My mother and my sister were on the gallery. My nephew was working on his political economy homework. I was on the bed in his room. My brother-in-law was eating dinner alone with his newspaper. Suddenly, we heard a dish shatter. My nephew jumped up and discovered my brother-in-law stretched out on the table, his jaws locked. We didn't know what to do. My sister walked calmly into the room. Her cool demeanor always scares me because I know, deep down, that she's panicking. She threw cold water on my brother-in-law's face. I worked to loosen the grip of his jaw as my nephew tried to slip an aspirin into his mouth. It was no use. A little sugar water was more effective. He'd felt ill suddenly, and thinking his blood pressure was too high, he took a drug to lower it. But the opposite happened. A quick drop in blood pressure threw him into a kind of coma. My mother's face was a picture of concentration as she paced the corridor, calling upon the Virgin's help. Once the crisis passed, my nephew started making jokes, but we knew he was afraid. We all went off to bed without any more discussion. My nephew plugged in the machine that keeps away mosquitoes. We listened to the dry buzz of grilling mosquitoes until my sister asked him to turn the thing off so we could sleep.

Frankétienne's Strategy

I went by Frankétienne's place yesterday. He wasn't there. I looked around the garden. Everything seemed to be in good order, including the disorder. This morning I saw the stone-masons at work. The foreman invited me to look around; Frankétienne wanted me to, though he couldn't be here today because he had a meeting out of town. Once a month, he meets with old friends for long discussions on a variety of subjects. In other words, he wouldn't be back until evening. I noticed solid-looking steel poles planted here and there, better to resist the next earthquake. Frankétienne had painted them in the Basquiat style. I detected echoes of the two Haitian painters closest to him, Tiga and Saint-Brice. That's Frankétienne in a nutshell: he sees the world as an artist does. I wouldn't mention it to the foreman, but if you ask me, adding steel poles is not going to make the house more resistant to earthquakes.
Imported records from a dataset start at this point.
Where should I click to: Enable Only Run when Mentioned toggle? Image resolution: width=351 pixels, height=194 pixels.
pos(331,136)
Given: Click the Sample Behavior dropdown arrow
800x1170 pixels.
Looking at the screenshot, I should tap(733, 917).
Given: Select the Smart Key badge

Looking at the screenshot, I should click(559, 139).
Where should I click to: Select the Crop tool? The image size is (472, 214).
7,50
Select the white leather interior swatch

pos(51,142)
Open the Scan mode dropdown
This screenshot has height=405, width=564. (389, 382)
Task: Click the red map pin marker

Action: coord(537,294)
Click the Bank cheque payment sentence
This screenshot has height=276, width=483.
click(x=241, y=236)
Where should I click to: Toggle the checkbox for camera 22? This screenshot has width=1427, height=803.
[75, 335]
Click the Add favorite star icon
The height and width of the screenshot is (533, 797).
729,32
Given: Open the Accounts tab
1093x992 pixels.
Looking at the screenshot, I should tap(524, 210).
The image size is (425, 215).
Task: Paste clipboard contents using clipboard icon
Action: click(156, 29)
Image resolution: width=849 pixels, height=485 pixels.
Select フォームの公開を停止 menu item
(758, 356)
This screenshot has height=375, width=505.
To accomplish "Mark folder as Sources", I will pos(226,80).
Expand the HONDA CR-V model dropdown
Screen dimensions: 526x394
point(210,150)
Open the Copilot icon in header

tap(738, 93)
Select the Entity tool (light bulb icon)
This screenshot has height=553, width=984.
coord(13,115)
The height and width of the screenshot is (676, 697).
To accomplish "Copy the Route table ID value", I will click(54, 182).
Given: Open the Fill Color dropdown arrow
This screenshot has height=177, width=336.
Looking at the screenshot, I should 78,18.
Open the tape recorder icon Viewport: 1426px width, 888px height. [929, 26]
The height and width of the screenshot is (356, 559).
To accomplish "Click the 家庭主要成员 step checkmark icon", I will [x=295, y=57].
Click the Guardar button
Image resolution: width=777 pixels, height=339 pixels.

The opposite is true. But Frankétienne is a maximalist. Faced with an earthquake, the best strategy is to bend so you don't break, but he reinforced his backbone with concrete. The next time will be a duel. But what matters most is that he's trying to turn this disaster into a work of art.

Wood

People have started talking about wood again. I remember that before the earthquake, the problem of clear-cutting was on the agenda. That's all anyone talked about, especially in the international media. Haiti was on the brink of ecological disaster. No trees, so nothing to hold down the arable land when the hard rains fell. You could literally see the bones of the country. That's because people cut down the trees to make charcoal. In recent years, every presidential candidate added tree-planting to their program. If there are any trees left standing, it's because concrete has become the favorite building material. But since it failed the earthquake test, the latest talk is of going back to wood, since it's more flexible and resisted the tremors better than cement. That's true enough, but if we go back to wood, we'll risk ecological catastrophe.